Macedonia and Greece
The North Sea Peoples invaded Macedonia and Greece after the terrible eruption of the volcano on Thera.
The population of Greece was greatly reduced. Because of this there was little resistance for the invaders except for a few groups of Achaean’s who had fortified their defenses.
The Kings of Greece and Crete had received warnings that the Vikings were coming from the North. They had enough time to prepare for their impending attack. Fortified enclosures were hastily built. A wall was built around the Acropolis and a tunnel leading to the spring on the North side.
At Mycenae and Tiryus walls were built of un-hewn rocks. Hidden approaches to wells were built. At Corinth a strong wall was built.
Some Achaean chieftains hoped to fight at sea. The remains of their castles are proof that they lost.
The King of Pylos sent his navy to Pleuron on the North coast of the gulf of Corinth. Their ships were manned with 400 rowers and warriors. They provided a coastal observation corps. They knew that the Vikings would land by sea.
Swift charioteers were set up between the watching Navy and the Palace of Pylos. The king of Pylos could not defend the whole coast nor prevent a landing at every point. But he had a good early warning system. But this coastal defense system could not prevent the North Sea Peoples from landing on the coast of Peloponnese.
Hyllus, leader of the North Sea Warriors, made the following proposal to the Greek king: “….There was no need for the two armies to risk their lives in an all out fight. He suggested that thr Pelopenessians chose a champion to fight him in a single combat. He gave his oath (sacred to the Vikings) that if he lost he would withdraw his Army and make no further attempt upon the Peloponnese for a hundred years….”
In this duel, Echemus, King of the Greeks, slew Hyllus. The Vikings abided by their oath and passed on without invading. They returned a hundred years later and occupied the Peloponnese.
The land was then divided between the three great grandsons of Hyllus. Temenus, the eldest, received Argus. Cresphontes took Messene. Aristodemus took Sparta.

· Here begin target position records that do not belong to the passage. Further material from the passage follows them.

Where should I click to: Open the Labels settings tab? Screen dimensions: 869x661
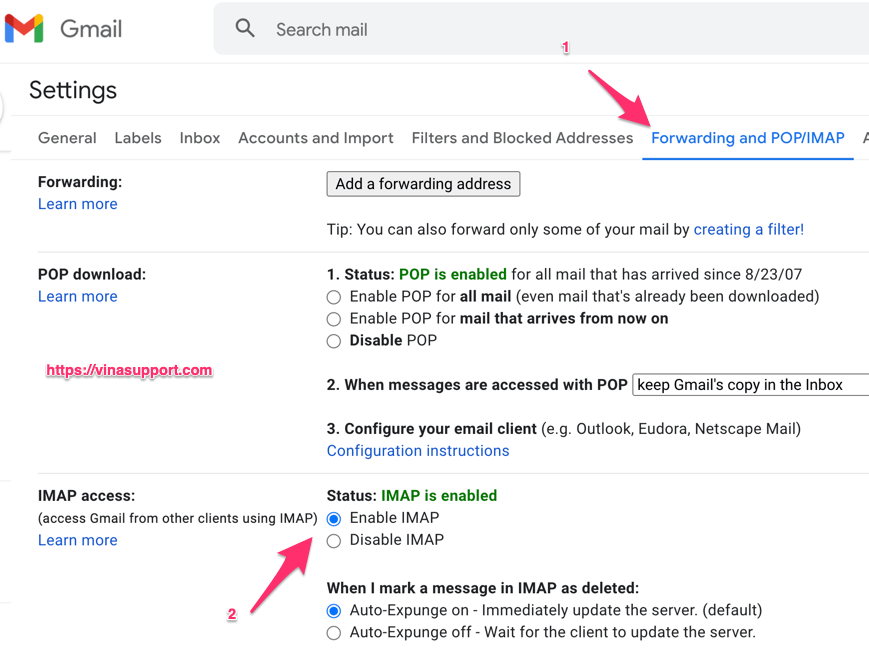[137, 138]
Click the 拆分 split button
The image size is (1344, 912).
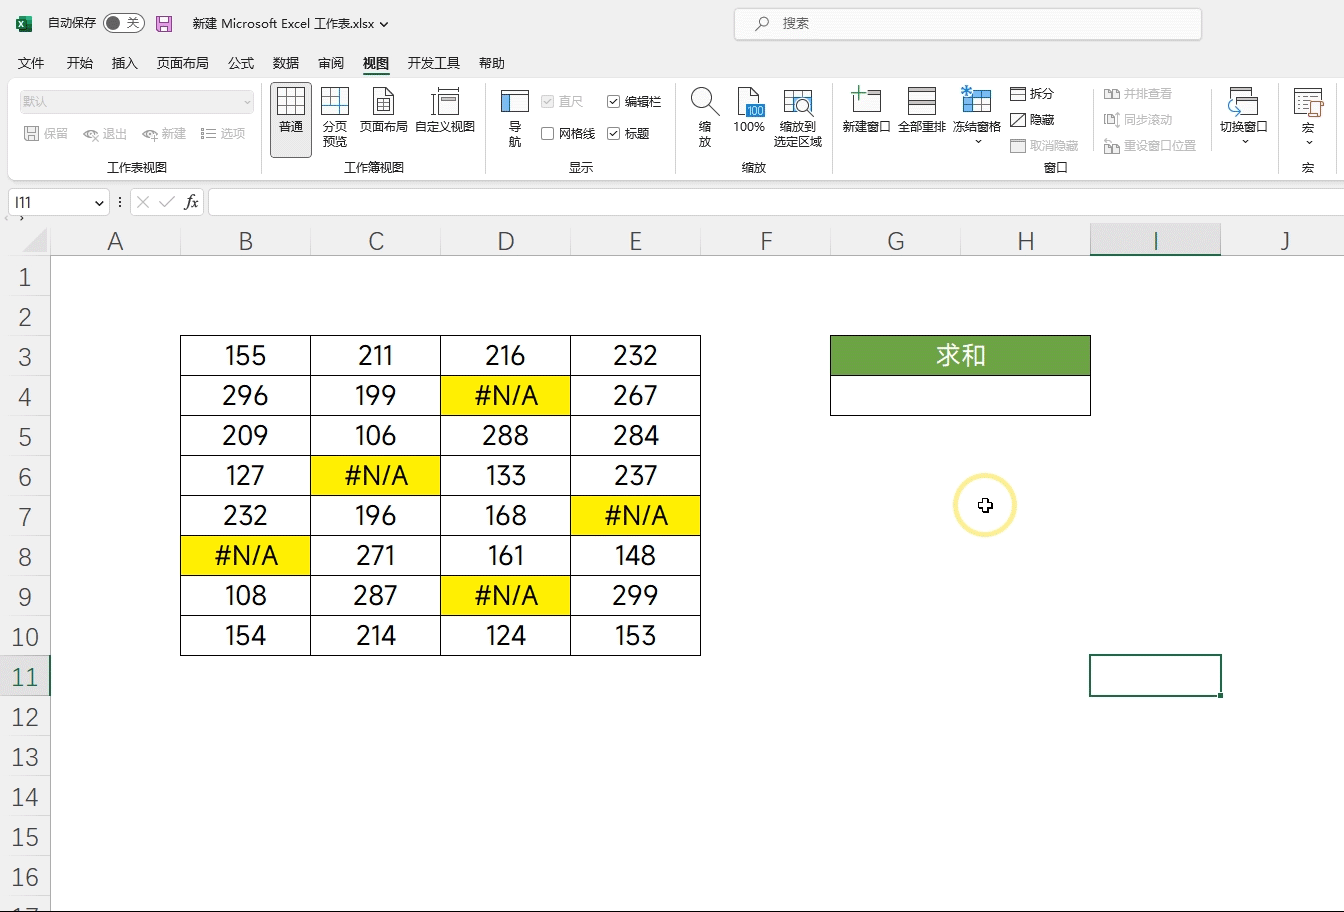[x=1032, y=94]
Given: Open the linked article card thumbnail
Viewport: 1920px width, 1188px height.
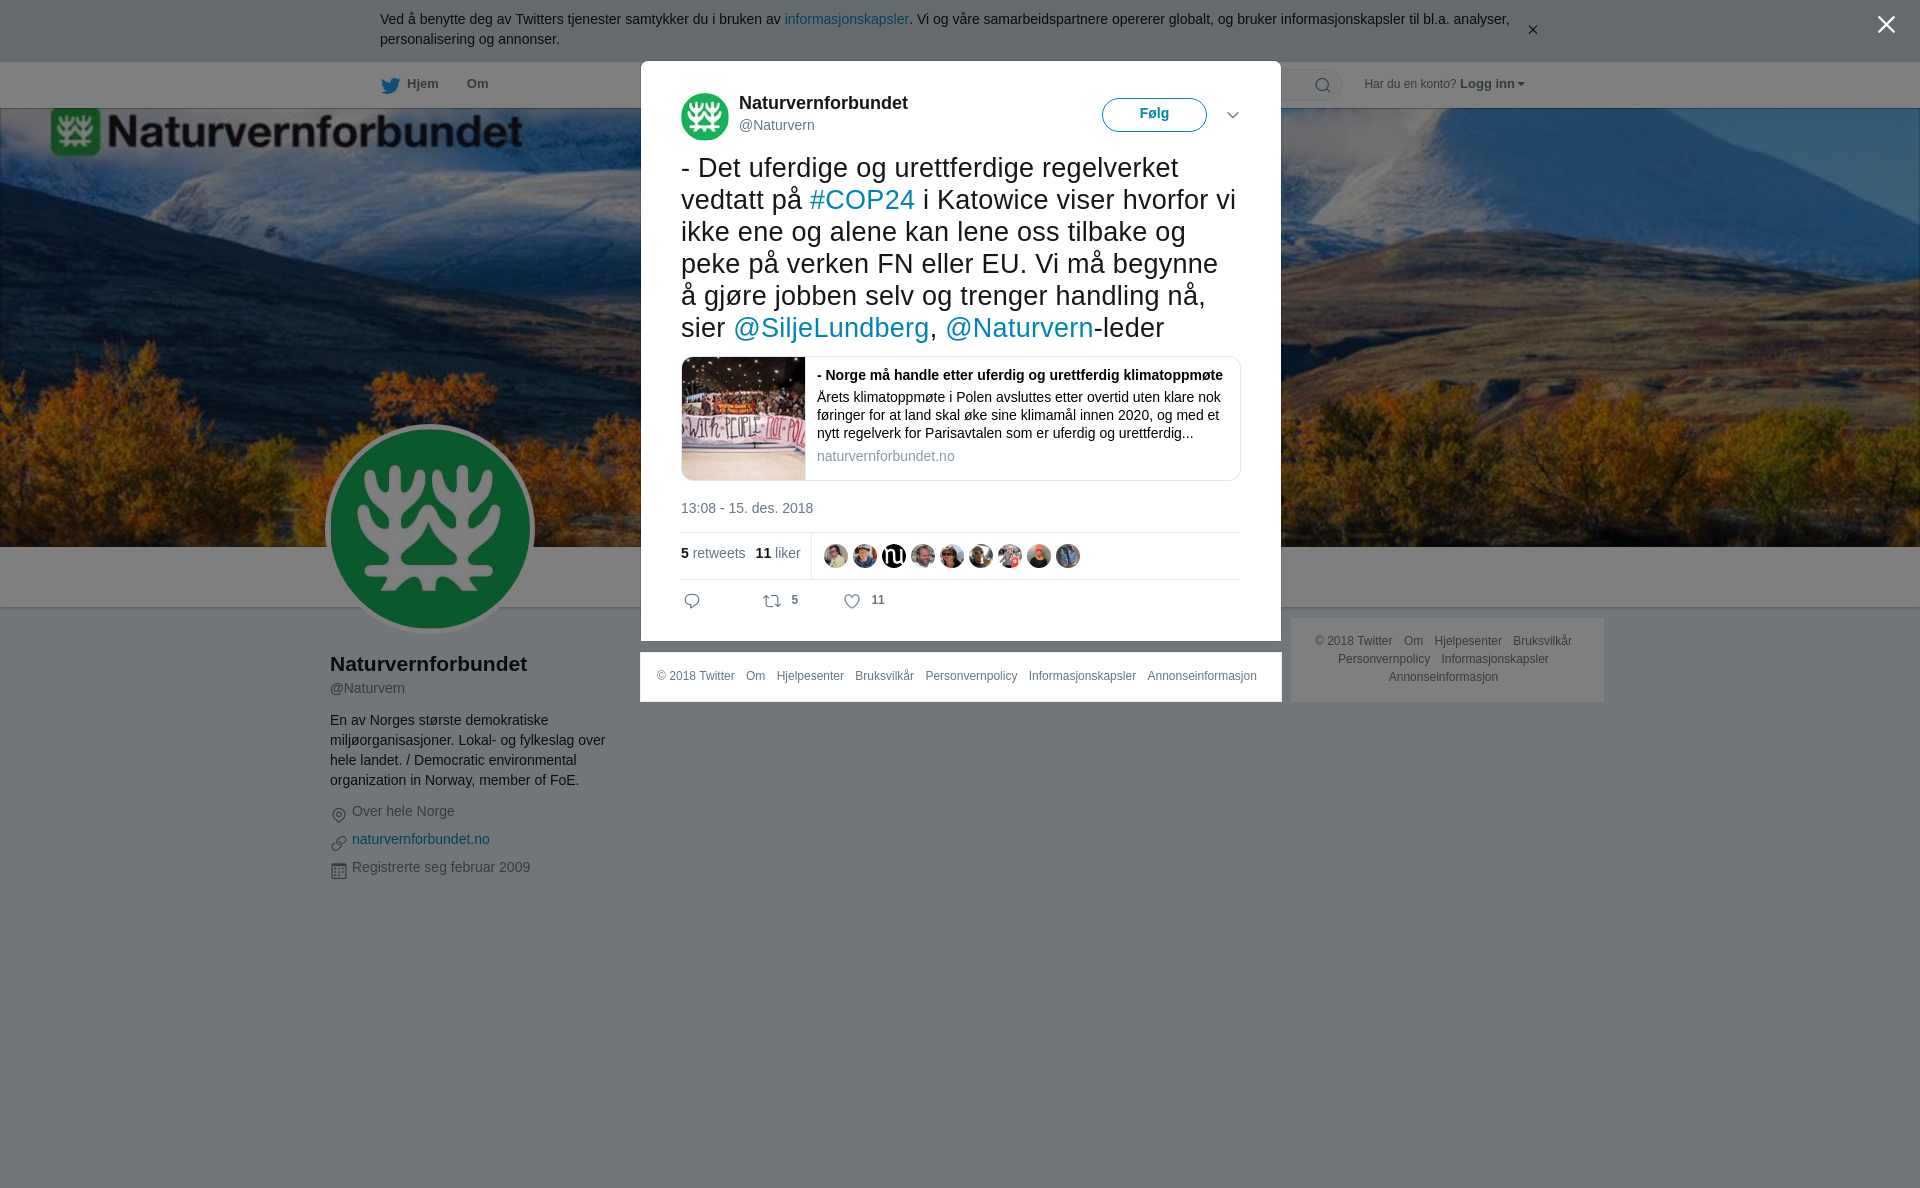Looking at the screenshot, I should click(743, 418).
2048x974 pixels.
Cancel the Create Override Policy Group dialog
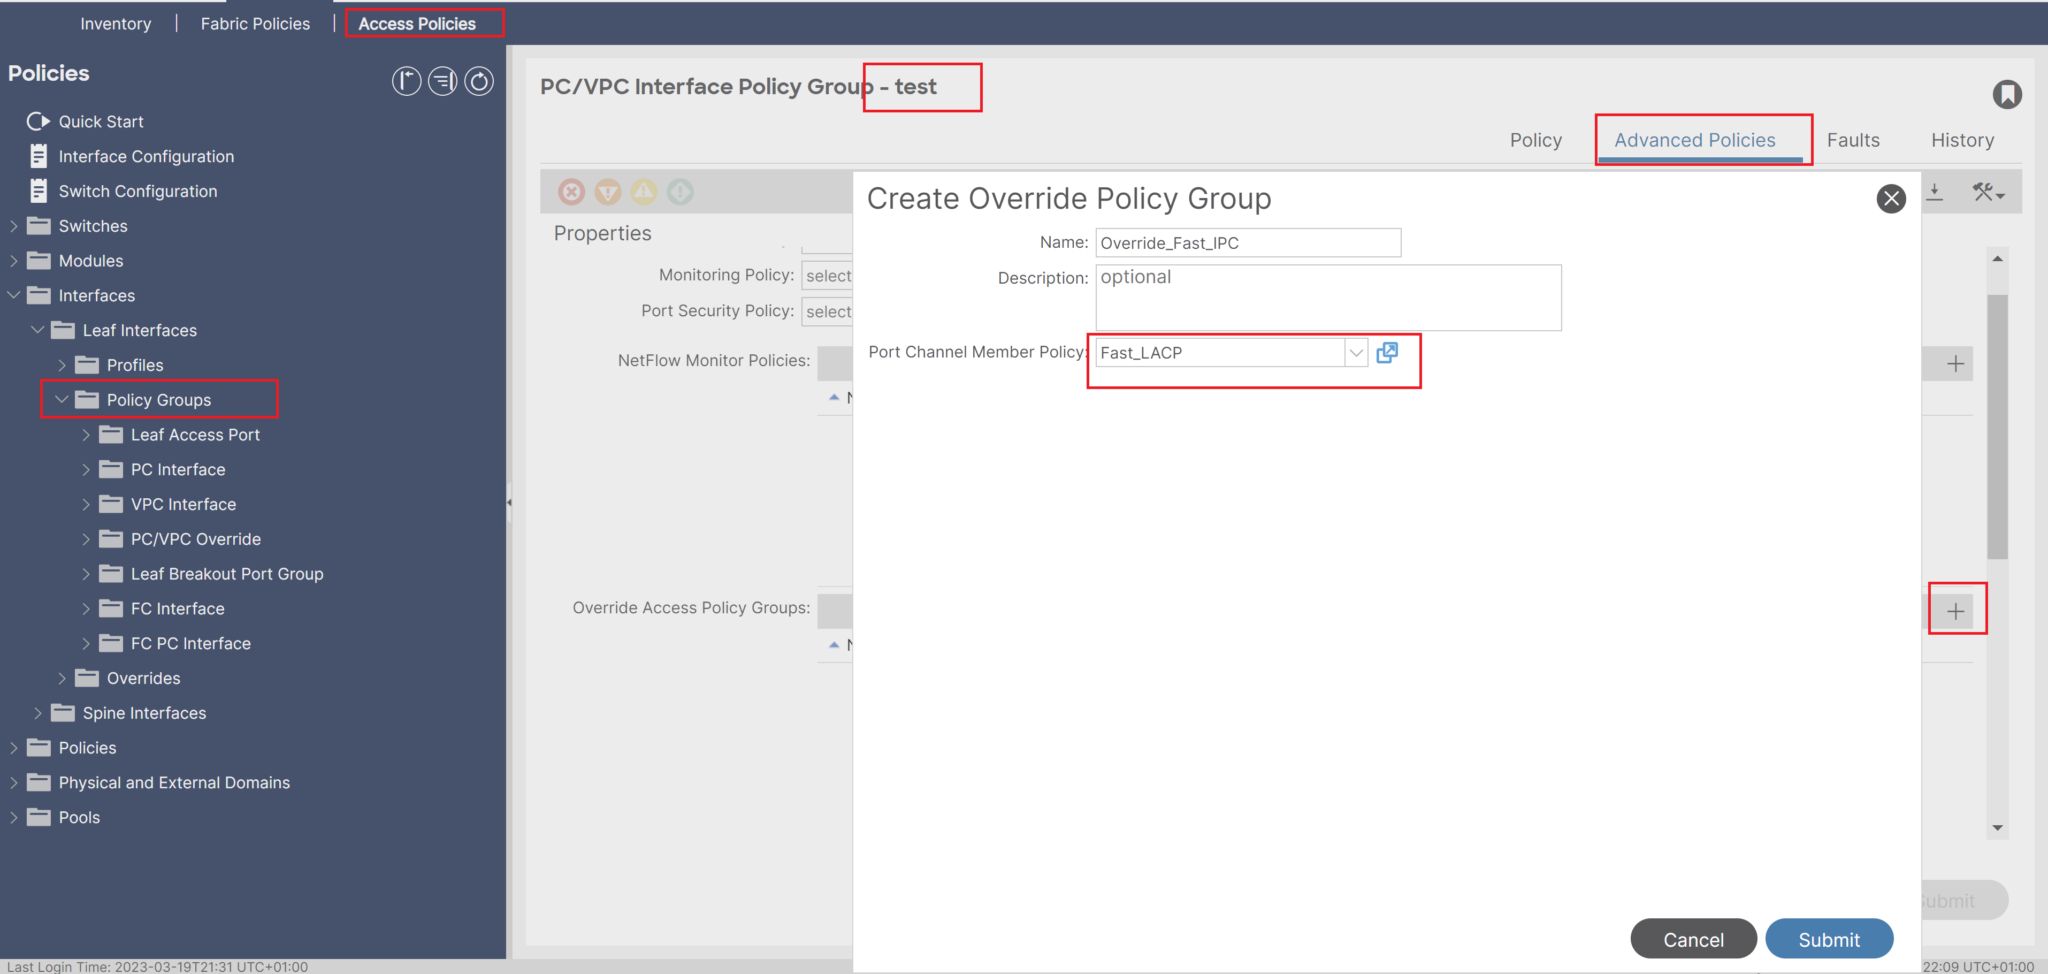[1693, 938]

Aristodemus, according to Herodotus was the ancestor of the Spartan king. Leonidas, who fell at the head of his 300 Spartans at Thermopile.
The Vikings entered the peninsula shortly before 1200 BC. The palaces and settlements of the Peloponnese were destroyed by earthquakes and fire and not by the invading Northern Warriors.
Between the natural catastrophes and the Northern invasions, the Mycenaean culture ended; circa 1150 and 1100 BC.
The King of Crete sent his fleet to stop the Vikings at sea. He also had 400 war chariots prepared for battle, in case they did land. Armour and weapons of all sorts were made ready. More than 20,000 sheep and 500 pigs were gathered to feed the troops.
But before the Vikings reached Crete the terrible eruption of Thera took place.
Archaeologists found the weapons and remains of the North Sea Peoples on top of the volcanic ash and lava not in it or below it! They came after the disaster.
The Vikings only encountered resistance where some part of the population who had survived banded themselves together in a defensible position.
Who knows what history would have to say if the Vikings tried to conquer Greece and Crete when they were at full strength?